What you need to do:
Whenever a line in the data below includes the string "camera", copy it out.
#### Data extract
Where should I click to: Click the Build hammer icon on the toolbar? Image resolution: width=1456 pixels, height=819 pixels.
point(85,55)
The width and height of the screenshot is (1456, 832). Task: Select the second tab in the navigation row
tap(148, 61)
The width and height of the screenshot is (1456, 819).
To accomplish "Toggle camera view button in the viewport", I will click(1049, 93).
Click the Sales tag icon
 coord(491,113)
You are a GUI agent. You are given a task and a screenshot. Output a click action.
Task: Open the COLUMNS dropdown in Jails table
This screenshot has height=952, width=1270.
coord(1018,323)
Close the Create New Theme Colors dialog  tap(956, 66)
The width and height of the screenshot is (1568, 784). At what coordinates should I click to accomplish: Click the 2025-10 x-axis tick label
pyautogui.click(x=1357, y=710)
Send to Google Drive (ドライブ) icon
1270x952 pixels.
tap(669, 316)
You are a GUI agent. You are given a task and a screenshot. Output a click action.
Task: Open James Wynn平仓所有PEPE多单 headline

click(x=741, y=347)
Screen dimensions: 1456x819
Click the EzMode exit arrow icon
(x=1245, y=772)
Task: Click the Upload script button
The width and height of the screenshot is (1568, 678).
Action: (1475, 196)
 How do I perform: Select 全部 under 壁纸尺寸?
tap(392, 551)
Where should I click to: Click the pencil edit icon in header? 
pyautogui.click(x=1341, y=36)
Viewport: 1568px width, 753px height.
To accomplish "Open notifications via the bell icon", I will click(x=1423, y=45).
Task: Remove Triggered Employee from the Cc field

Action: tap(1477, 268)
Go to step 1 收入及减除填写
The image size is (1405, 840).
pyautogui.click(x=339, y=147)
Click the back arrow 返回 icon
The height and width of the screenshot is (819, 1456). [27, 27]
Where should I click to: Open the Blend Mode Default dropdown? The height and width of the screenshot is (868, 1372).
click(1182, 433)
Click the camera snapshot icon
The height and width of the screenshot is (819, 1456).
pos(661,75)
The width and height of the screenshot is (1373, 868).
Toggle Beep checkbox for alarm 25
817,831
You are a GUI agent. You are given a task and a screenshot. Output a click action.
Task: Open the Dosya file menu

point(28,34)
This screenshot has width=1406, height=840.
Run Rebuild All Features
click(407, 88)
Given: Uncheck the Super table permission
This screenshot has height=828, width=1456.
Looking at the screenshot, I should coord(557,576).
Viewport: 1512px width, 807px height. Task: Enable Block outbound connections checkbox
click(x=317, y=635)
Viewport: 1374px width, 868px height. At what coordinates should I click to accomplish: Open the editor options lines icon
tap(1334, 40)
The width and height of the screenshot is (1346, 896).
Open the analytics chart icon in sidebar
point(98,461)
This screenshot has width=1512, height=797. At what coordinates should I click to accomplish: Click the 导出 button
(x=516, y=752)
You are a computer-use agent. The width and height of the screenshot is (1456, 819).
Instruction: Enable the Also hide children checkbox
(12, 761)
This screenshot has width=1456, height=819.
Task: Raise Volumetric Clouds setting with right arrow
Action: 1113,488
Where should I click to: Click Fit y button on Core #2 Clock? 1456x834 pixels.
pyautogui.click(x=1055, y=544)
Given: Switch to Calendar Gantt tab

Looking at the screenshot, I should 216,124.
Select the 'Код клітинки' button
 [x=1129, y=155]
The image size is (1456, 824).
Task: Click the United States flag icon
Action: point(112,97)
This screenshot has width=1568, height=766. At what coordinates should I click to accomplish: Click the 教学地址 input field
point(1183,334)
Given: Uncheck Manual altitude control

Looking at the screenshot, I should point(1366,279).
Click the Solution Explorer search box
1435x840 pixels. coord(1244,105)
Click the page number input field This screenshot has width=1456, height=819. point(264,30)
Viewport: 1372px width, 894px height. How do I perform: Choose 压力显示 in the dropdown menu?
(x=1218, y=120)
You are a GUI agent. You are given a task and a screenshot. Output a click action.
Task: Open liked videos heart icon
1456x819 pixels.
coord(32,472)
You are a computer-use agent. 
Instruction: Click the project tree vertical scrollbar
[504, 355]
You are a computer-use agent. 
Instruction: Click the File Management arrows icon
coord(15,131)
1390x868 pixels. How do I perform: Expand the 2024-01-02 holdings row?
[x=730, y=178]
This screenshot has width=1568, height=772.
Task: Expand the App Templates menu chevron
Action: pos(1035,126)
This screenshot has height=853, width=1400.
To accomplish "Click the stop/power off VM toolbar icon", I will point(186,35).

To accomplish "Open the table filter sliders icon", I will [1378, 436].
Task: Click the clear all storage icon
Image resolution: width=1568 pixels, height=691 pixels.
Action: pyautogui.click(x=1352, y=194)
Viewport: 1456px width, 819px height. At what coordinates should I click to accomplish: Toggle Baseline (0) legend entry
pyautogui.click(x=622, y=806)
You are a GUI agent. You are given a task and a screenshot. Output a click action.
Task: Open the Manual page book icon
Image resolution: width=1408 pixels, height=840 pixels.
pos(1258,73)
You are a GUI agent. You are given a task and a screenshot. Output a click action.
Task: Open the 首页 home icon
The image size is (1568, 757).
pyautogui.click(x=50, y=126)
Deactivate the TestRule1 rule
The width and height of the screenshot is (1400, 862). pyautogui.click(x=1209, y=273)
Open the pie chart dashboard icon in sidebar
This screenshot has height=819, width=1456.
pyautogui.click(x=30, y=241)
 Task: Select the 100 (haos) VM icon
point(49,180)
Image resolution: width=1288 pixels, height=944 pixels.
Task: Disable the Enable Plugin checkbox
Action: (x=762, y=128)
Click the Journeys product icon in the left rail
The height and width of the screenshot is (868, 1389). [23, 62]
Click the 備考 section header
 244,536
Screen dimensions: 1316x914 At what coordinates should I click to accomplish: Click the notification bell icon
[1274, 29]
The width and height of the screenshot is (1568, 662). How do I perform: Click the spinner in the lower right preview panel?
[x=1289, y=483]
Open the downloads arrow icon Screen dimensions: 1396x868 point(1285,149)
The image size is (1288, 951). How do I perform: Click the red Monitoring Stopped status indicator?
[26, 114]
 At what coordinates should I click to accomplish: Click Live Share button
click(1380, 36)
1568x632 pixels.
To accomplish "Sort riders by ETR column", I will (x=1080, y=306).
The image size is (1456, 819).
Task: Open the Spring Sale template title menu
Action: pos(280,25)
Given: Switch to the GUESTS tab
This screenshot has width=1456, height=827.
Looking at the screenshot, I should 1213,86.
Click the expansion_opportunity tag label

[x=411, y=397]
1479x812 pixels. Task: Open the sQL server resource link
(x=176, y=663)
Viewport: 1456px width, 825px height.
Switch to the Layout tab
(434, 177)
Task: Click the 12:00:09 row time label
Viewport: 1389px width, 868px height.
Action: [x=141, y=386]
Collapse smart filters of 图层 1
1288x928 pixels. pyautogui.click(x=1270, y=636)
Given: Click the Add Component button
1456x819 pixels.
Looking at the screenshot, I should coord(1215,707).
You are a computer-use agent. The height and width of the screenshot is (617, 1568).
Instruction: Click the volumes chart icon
########
Response:
To accomplish "Toggle camera view button in the viewport", I will click(1049, 93).
Click the camera snapshot icon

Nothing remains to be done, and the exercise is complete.